Introduction
Pork Bulgogi is a Korean traditional food made from thin slices of pork, usually picnic ham, shank ham, or marinated ham (Shin et al., 2011). When the meat is marinated with spices (containing soy sauce, onion, ginger, garlic, sesame oil, and other seasonings), pathogenic bacteria may contaminate the meat and subsequently be propagated via cut or whole meat that is intended for further processing into meat products. Recently pork Bulgogi has been sold as a ready-to-cook (RTC) product in markets. RTC foods, including pork Bulgogi, are typically displayed uncovered and hence exposed to contamination by bacterial pathogens. Thus, several food-borne disease outbreaks have been associated with the consumption of contaminated RTC foods (Jo et al., 2003). However, the safety of these products during distribution and sale is frequently not monitored (Björkroth, 2005; Nguyen-The and Carlin, 1994). The number of cases of food-borne disease caused by the consumption of contaminated RTC foods is increasing. In 2012, 266 cases of food poisoning were reported in Korea, and 6,058 cases of food poisoning have been reported to date (KFDA, 2013). This has necessitated the development of predictive models to maintain food quality and avoid undesired pathogenic bacteria in food.
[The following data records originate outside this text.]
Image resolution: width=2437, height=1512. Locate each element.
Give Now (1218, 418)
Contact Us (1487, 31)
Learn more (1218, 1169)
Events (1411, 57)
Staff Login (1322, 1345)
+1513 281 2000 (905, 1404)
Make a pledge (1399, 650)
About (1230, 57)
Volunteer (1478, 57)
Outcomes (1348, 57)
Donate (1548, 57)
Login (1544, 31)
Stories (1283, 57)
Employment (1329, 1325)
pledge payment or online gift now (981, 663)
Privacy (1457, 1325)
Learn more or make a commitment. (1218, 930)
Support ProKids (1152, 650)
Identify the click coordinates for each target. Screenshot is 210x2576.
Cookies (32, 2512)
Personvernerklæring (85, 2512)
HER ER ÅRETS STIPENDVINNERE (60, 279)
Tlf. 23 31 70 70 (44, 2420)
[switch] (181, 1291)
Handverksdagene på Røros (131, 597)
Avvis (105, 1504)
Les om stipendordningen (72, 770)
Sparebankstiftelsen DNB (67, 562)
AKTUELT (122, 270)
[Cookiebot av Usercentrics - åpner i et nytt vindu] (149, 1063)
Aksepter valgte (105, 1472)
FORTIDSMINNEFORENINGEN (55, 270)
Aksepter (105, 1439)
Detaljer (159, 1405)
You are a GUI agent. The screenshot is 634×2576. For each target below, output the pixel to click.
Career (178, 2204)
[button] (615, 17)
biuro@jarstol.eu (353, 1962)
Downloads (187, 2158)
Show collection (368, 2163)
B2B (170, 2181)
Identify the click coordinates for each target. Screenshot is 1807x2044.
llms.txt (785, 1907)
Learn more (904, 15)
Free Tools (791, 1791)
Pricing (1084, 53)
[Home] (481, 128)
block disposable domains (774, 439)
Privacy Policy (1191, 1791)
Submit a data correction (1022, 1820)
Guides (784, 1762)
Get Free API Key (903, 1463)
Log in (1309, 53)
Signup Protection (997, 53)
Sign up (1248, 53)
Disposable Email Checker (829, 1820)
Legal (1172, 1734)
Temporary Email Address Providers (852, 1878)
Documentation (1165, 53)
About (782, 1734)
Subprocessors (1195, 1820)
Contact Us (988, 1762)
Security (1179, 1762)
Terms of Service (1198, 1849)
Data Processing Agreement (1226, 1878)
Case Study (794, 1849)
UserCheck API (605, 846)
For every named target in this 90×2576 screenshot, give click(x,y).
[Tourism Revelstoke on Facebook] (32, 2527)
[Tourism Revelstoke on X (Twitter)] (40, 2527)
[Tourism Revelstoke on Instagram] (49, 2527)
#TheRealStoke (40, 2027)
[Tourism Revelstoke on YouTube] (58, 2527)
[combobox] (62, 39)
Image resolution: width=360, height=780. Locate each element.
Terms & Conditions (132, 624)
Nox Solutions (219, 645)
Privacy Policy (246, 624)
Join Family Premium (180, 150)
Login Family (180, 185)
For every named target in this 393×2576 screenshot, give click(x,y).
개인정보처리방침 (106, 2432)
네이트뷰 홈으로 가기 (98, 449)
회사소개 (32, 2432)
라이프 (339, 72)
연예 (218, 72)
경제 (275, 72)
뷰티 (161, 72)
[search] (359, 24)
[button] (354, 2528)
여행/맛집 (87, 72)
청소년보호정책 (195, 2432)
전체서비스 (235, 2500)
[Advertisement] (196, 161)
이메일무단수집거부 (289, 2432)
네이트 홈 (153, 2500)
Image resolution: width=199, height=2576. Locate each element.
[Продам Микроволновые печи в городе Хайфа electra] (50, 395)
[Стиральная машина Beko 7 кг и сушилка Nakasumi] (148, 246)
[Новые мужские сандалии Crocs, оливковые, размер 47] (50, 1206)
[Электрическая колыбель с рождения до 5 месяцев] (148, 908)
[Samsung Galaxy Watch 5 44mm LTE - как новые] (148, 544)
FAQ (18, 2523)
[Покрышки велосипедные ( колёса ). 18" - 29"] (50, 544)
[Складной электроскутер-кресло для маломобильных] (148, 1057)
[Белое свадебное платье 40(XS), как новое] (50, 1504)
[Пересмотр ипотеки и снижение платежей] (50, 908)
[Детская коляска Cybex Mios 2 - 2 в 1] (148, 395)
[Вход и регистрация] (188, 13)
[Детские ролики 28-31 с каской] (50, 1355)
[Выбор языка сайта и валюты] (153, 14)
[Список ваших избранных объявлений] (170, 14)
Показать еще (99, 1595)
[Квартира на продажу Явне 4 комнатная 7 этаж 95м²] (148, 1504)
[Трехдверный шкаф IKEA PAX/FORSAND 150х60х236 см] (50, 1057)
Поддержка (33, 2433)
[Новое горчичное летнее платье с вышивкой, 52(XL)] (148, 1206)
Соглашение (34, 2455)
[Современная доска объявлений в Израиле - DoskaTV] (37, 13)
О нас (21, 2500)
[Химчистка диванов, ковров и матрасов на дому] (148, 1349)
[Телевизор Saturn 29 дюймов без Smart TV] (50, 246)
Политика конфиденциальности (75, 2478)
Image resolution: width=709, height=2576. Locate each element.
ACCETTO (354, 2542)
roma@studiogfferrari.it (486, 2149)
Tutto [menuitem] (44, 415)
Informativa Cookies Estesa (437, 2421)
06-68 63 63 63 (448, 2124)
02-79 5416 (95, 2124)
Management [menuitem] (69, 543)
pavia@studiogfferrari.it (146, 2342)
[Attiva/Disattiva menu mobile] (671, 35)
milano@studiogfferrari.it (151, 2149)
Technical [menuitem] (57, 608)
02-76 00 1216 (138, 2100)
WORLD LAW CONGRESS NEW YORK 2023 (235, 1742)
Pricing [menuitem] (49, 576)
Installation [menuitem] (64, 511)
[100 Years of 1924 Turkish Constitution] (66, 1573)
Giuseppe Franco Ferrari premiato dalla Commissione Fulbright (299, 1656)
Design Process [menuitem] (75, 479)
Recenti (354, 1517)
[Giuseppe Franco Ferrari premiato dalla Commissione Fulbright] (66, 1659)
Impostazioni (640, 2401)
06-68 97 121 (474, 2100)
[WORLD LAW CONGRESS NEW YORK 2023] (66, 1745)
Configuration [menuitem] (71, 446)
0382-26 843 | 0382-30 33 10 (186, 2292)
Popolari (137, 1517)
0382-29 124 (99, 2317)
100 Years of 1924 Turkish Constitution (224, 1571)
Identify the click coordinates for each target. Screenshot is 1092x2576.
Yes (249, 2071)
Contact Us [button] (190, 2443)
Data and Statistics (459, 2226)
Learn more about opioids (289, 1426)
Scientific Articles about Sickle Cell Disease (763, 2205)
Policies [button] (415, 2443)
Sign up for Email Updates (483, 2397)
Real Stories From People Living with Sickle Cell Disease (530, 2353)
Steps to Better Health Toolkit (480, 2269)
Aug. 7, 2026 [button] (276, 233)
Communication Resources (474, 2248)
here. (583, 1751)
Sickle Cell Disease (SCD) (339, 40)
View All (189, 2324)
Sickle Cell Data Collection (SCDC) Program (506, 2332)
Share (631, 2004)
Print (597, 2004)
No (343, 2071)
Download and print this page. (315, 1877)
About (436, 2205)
Predictive models are mathematical expressions that describe the growth, survival, and inactivation of foodborne microorganisms. Such models have been used extensively to predict the safety of foods under various environmental conditions, including temperature, pH, and composition. Since the growth and survival of microorganisms are greatly affected by the conditions for model development, it is very important to consider the characteristics of the food in the model (Gibson et al., 1988; Kang et al., 2010).
Listeria monocytogenes is the main pathogen of concern in refrigerated meat products such as RTC meats (Sofos, 2008). This is because such products can be re-contaminated during slicing and packaging. The microbiological analysis of L. monocytogenes in marinated broiler legs has been reported (Aarnislao et al., 2008). In healthy adults, the doses of L. monocytogenes required to cause listeriosis have been reported to vary from 105 to 109 CFU/g (Dalton et al., 1997; Miettinen et al., 1999). However, in high-risk groups, infectious doses ranging from <10 and 104 CFU/g have been reported (Berrang et al., 1988; Ericsson et al., 1997). In Europe, the acceptable level of L. monocytogenes in foods is defined as <102 CFU/g at the consumption (Anonymous, 2005). The aim of this study was to develop predictive models for L. monocytogenes, considering variables of temperature and storage time in RTC pork Bulgogi.
Materials and Methods
Bacterial strains
Two strains of L. monocytogenes (ATCC 15313 and isolated from pork Bulgogi) were used in previous study (Ahn et al., 2012). The strains were maintained in Tryptic Soy Broth (TSB, Difco Laboratories, USA) containing 20% glycerol at -80℃. The stock cultures were thawed at room temperature, and 100 μL of culture was then inoculated into 10 mL of TSB and incubated at 35℃ for 24 h to reach at concentration of > 8 Log CFU/mL.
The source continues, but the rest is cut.